-- Text segment --
* BEGIN *

On return from my travels, in my early 20’s I went daily to the local florist and bought the same cultivar of blue iris. I trained myself by observing and painting this particular flower over and over again, experimenting and sketching and writing notes. This went on for more than six months, until I began to see the work developing. I then moved on to painting other plants. During these early stages of development, I cultivated the purist watercolour method, adapting it to painting flora.
By 1981 I had built a collection of work, mainly based on bulbous plants. I took my portfolio to many London art galleries in person, which was the norm in a world before the Internet event. My work was received with interest but the general comment was that there was no market for it, so none of the mainstream galleries at this early stage were willing to risk exhibiting this work. I applied for five art grants but was again rejected as they could not find a label for me, not being able to define it as either art or illustration. At this time for several years I painted during the day and worked in the evenings teaching crafts at a local centre for children whose parents were working after school hours. Repeated rejections continued until 1982, when eventually at the point of giving up I lost heart and walked past a gallery where I had made an appointment. For some unknown reason I crossed over the street and went instead into the Swann Gallery. There I met Oliver Swann, who looked at my work and immediately offered me an exhibition. Thereafter, I exhibited works of bulbous plants at the RHS, and was consequently invited to teach Flower Painting at Kew. In 1993 I had the privilege of meeting Dr. Shirley Sherwood and it was at this point I realised I was a part of something new.
What do you feel is the best way to learn this type of botanical art and illustration for today’s market and given the options and opportunities we now have with digital media?
Firstly it is necessary to be clear about what it is you are most interested in, and what you would like your purpose to be in the field of Botanical Art.
From this point, carefully and thoroughly research all options available and the tutors who teach, with a view to finding and attending a course or series of workshops. Then make an informed decision, based on your natural inclinations, and commit yourself to the training.
Remember that the market is created by artists themselves as an on-going senario. All avenues of Botanical Art require long term endeavour and so it is important to train in what you are genuinely interested in. Focus on this, rather than on the market.
I see the opportunities for Botanical Illustration through digital media as something that is about to expand, as more young artists recognise the potential that is waiting there to be developed into something new and extraordinary. The traditional aspects of drawing and painting within Botanical Art are continuously evolving, and because the possibilities for studying are endless, the important issue is to choose carefully what is right for you as an individual.

* END *

Continue the interview on botanical art from its last sentence, keeping the same voice and subject.

-- Information supplied --
* BEGIN *

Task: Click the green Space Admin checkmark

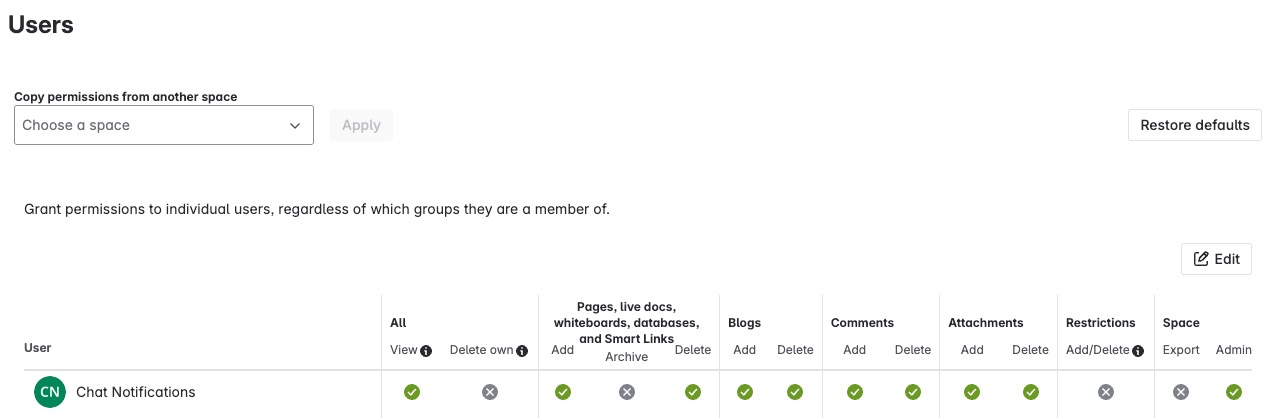Action: (1234, 392)
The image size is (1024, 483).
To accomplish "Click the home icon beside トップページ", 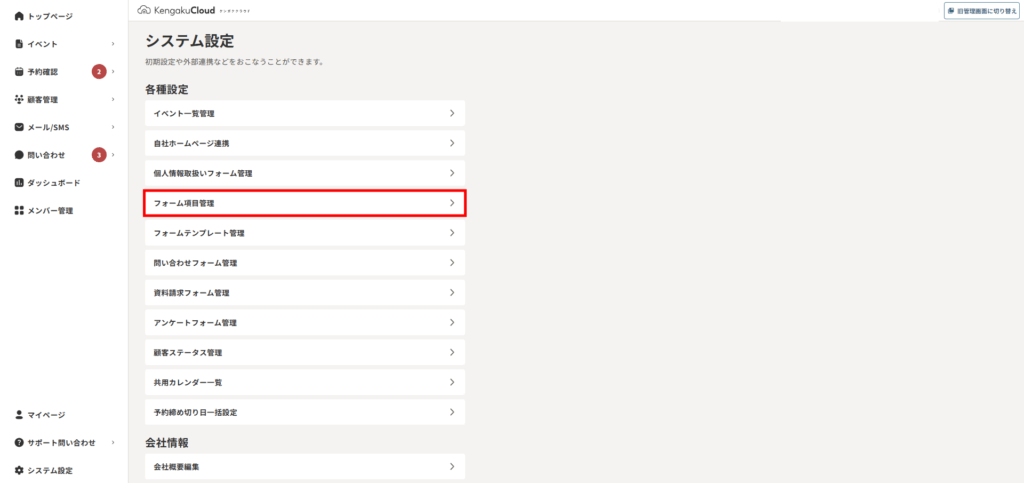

* END *

-- Reply --
What a wonderfully inspiring story Coral – thanks so much :)
Thank you Hedera, this is nice to know.
Your history and comments are very important to anyone interested in studying and painting botanical art. Your journey to Japan and working in brush painting reminds me of my studies in this area which teach you a great deal of thought and purpose. I studied with two chinese brush painters and learned about gathering your thoughts and chi before you begin to put the brush to paper. And, how to organize your mind so you proceeded with success.
I understand completely what you are saying Arillyn. I embraced the Eastern approach to painting at the beginning because the benefits are real and we did not have any comparable methodology in our culture. To a degree the esoteric approach of the East has been integrated unconsciously into our own culture, which I am very pleased about. Even on the fundamental and simple practical level, many artists now acknowledge the importance of breathing deeply and regularly when working on detailed precision work. When involved in a long term painting career, working for many hours each day, it is apprppriate to ensure that mental pressure and physical strain is not accumulated, but rather that we have on-going good physical and psycological health.
ArtPlantae: Your book is about naturalistic flower painting. You make a distinction between this type of painting and painting in the service of science. What is naturalistic flower painting and how does it differ from scientific botanical illustration?
Coral:
Naturalistic flower painting is essentially an artistic endeavour that uses classical art processes to enable the artist to understand and describe the form of a plant when illuminated by natural day light. It is also an artistic philosophy that seeks to express the purity that exists in the world of flowers, which I term Beauty. In essence, naturalistic flower painting honours the plant kingdom in a way that is creative, using technical disciplines that require concentration and focus as well as spontaneity. The artist’s personality is present in the work, in the form of choices that are made to convey the beauty that is perceived. In this way I see it as a constantly evolving history that stretches back to Durer and beyond.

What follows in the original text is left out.